▶ **WORK INSTRUCTIONS**: Across the entries that follow, count the lines with the string "will" and reply with that count alone.

▶ **INFORMATION**:
--*--
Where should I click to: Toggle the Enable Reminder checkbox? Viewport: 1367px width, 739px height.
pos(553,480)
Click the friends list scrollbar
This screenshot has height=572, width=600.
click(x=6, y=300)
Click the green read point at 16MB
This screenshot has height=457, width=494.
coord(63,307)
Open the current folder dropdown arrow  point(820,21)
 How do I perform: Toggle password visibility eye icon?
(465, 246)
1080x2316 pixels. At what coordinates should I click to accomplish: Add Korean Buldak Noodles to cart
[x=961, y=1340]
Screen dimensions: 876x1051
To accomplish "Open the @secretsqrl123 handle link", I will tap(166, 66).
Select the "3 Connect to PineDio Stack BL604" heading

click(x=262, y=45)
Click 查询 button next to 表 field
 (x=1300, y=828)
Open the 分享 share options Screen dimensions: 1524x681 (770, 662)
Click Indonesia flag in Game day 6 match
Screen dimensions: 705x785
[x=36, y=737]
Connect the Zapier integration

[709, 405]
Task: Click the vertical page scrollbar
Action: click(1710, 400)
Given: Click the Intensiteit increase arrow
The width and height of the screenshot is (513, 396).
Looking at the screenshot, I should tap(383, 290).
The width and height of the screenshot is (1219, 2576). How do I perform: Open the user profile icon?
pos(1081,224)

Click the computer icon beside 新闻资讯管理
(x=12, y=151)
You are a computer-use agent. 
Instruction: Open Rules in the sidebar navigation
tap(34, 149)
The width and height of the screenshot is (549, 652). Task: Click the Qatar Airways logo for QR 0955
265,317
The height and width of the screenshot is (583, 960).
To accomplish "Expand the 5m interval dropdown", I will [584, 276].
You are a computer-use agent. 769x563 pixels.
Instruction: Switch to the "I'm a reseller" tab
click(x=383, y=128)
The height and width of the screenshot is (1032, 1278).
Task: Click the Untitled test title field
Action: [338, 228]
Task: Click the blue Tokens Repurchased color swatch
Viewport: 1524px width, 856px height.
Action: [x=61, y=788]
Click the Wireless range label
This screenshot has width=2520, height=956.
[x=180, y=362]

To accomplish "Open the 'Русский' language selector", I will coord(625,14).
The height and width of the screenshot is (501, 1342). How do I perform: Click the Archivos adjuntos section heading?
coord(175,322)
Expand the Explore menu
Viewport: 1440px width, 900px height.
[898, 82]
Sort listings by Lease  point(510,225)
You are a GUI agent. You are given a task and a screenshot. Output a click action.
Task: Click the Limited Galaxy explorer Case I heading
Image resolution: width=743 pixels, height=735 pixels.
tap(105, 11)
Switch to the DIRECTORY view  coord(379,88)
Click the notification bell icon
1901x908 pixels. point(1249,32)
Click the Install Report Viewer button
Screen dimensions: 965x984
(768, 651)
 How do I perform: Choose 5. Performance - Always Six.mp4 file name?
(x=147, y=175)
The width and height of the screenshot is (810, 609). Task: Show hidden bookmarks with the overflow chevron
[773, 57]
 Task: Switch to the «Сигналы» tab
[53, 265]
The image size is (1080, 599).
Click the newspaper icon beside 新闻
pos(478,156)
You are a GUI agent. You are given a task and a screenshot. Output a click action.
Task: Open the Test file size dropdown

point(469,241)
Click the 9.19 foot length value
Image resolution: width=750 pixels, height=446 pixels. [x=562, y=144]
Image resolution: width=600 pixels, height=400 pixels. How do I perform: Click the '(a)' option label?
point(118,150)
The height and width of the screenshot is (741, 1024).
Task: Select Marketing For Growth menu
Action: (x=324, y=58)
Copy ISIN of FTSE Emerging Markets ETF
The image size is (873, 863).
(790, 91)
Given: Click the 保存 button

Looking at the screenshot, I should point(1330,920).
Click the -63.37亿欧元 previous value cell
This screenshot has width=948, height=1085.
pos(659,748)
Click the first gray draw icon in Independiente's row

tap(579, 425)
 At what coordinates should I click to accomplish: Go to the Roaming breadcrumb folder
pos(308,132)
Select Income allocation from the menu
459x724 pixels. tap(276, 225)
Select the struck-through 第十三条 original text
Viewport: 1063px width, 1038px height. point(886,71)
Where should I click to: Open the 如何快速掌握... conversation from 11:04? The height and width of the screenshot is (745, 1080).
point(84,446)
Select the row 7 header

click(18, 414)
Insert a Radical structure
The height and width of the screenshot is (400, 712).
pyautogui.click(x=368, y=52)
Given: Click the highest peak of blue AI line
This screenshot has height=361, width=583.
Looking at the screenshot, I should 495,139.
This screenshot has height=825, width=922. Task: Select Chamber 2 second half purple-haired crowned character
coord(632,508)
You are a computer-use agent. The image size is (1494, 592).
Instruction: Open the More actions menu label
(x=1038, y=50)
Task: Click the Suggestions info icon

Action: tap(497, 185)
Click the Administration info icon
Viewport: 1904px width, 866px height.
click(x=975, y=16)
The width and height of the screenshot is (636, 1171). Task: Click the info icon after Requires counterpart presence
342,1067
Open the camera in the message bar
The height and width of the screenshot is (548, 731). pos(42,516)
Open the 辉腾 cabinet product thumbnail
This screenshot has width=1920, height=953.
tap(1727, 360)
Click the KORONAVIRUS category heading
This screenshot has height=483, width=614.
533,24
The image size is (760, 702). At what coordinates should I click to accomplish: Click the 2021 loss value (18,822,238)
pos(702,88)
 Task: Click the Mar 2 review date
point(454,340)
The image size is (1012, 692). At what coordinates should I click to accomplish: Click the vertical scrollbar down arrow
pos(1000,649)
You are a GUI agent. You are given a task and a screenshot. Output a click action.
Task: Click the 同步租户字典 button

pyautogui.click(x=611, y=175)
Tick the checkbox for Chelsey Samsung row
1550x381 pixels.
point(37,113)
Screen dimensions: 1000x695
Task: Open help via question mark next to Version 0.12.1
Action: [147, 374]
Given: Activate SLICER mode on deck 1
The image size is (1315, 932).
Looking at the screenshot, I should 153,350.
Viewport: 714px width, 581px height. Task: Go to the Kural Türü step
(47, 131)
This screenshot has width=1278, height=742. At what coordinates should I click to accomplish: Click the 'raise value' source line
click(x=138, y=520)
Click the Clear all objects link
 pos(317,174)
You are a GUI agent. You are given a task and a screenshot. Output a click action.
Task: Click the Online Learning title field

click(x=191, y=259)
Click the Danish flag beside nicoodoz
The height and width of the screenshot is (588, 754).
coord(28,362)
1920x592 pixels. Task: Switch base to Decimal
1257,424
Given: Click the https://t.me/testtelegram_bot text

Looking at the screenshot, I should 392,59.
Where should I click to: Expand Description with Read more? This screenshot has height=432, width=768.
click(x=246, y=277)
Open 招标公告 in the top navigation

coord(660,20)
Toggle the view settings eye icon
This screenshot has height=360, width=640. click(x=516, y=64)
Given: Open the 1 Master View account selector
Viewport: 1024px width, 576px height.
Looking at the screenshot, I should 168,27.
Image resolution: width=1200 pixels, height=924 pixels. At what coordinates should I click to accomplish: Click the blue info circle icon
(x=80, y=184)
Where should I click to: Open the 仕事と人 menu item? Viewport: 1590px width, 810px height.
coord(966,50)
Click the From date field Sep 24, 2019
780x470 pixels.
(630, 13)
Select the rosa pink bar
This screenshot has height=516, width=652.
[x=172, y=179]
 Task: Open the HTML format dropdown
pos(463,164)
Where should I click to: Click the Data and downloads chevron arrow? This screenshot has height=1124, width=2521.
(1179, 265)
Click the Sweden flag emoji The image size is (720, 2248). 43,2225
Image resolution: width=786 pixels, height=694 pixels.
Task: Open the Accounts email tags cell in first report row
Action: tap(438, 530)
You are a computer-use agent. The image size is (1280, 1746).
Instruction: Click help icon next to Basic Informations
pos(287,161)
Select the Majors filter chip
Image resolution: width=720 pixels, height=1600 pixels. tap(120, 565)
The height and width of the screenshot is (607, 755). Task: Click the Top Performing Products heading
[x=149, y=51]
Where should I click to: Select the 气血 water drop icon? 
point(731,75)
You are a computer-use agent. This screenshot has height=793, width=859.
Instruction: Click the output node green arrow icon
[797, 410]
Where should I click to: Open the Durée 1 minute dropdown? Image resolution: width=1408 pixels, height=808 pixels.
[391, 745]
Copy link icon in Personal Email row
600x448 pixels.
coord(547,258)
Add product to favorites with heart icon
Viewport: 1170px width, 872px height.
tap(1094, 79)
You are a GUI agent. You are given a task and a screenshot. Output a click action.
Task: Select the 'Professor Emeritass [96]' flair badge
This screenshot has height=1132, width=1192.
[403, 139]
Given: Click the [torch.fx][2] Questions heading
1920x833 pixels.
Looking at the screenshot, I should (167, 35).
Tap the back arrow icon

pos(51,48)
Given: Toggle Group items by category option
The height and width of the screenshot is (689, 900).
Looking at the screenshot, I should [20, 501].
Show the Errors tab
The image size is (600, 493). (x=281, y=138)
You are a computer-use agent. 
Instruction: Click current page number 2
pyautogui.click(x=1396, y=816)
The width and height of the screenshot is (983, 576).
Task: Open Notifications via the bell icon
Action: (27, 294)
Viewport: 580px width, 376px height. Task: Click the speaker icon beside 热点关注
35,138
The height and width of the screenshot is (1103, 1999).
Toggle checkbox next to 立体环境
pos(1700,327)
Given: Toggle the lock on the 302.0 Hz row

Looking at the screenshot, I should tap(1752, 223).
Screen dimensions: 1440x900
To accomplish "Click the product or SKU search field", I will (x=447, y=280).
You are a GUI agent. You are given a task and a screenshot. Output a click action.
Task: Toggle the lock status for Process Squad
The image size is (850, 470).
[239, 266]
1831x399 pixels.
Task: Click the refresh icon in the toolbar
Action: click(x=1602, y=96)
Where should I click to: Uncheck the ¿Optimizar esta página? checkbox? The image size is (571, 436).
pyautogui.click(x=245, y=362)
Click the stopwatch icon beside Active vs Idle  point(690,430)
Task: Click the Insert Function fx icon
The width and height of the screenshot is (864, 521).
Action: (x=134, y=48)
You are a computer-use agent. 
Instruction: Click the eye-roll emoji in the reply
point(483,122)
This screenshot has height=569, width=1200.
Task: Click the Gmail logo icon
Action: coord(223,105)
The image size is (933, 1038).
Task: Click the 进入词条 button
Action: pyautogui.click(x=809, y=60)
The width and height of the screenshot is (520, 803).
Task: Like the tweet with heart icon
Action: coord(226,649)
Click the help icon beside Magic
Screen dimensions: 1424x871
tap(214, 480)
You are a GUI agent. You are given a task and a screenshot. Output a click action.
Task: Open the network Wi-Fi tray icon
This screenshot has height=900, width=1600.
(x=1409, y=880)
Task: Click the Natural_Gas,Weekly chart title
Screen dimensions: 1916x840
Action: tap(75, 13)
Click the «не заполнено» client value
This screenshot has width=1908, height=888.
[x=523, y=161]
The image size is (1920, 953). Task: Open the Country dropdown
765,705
--*--
▶ **RESPONSE FOR THIS EXERCISE**: 4